Unchanged central hemodynamics after six months of moderate sodium restriction with or without potassium supplement in essential hypertension

Sodium (Na) restriction and potassium (K) supplementation has been recommended as treatment of essential hypertension but the mechanism by which these may reduce blood pressure (BP) is unknown. We examined if moderately reduced Na intake, combined with a low-Na/high-K salt alternative (Pansalt: NaCl 57%, KCl 28%, MgSO4 12%) as substitute for standard table salt, induced clinically significant BP reduction in hypertensive patients and, if this therapy reduced total peripheral resistance. After a 2-month control period 40 patients aged 21-67 years with mean casual BP 156/103 mmHg were given a salt restricted diet (120 mmol Na/24 h) for 6 months.
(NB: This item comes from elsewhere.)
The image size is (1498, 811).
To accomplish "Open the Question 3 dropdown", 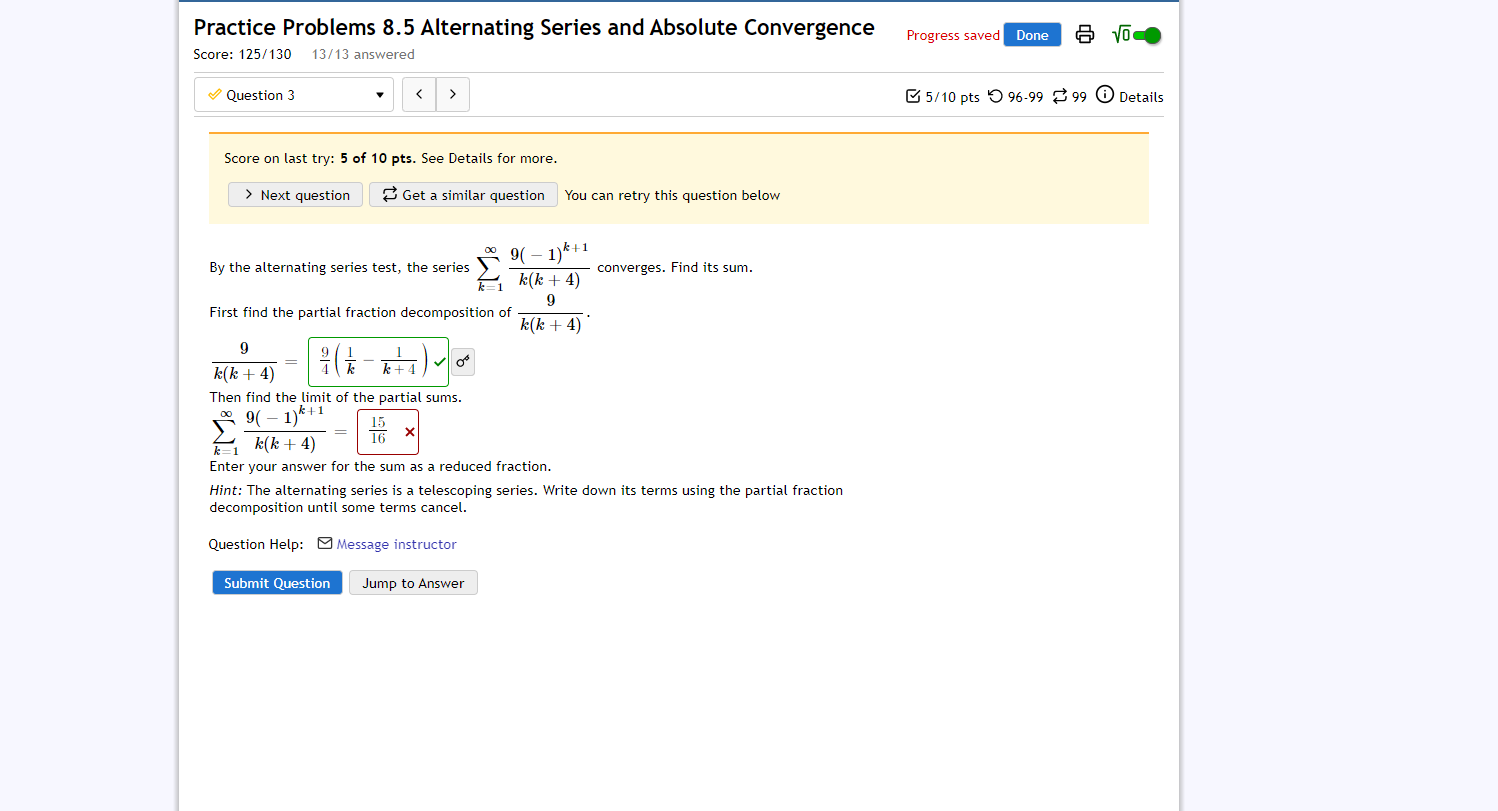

In addition, they were randomised in a double-blind manner to receive either Pansalt (P-group) or standard NaCl (S-group) as table salt in small amounts. Cardiac output was measured by dye dilution. Daily Na excretion was similarly reduced (20%) in both groups while K excretion was slightly increased in the P-group and reduced in the S-group (difference p < 0.05). No large changes occurred in 24-h ambulatory BP (by Accutracker II) or intraarterial pressure (through a brachial artery catheter) at rest or during exercise while casual BP was reduced (p < 0.05) 13/8 mmHg in the P-group and 8/5 mmHg in the S-group. While cardiac output was slightly reduced at rest and during 50W exercise in the P-group, no significant changes were seen in total peripheral resistance in either group. Thus, moderate reduction in Na intake, with or without addition of K, is not sufficient to induce significant long-term intraarterial or 24-h ambulatory BP changes in essential hypertension. Without BP changes invasively determined central hemodynamics remains remarkably stable over a 6-month period.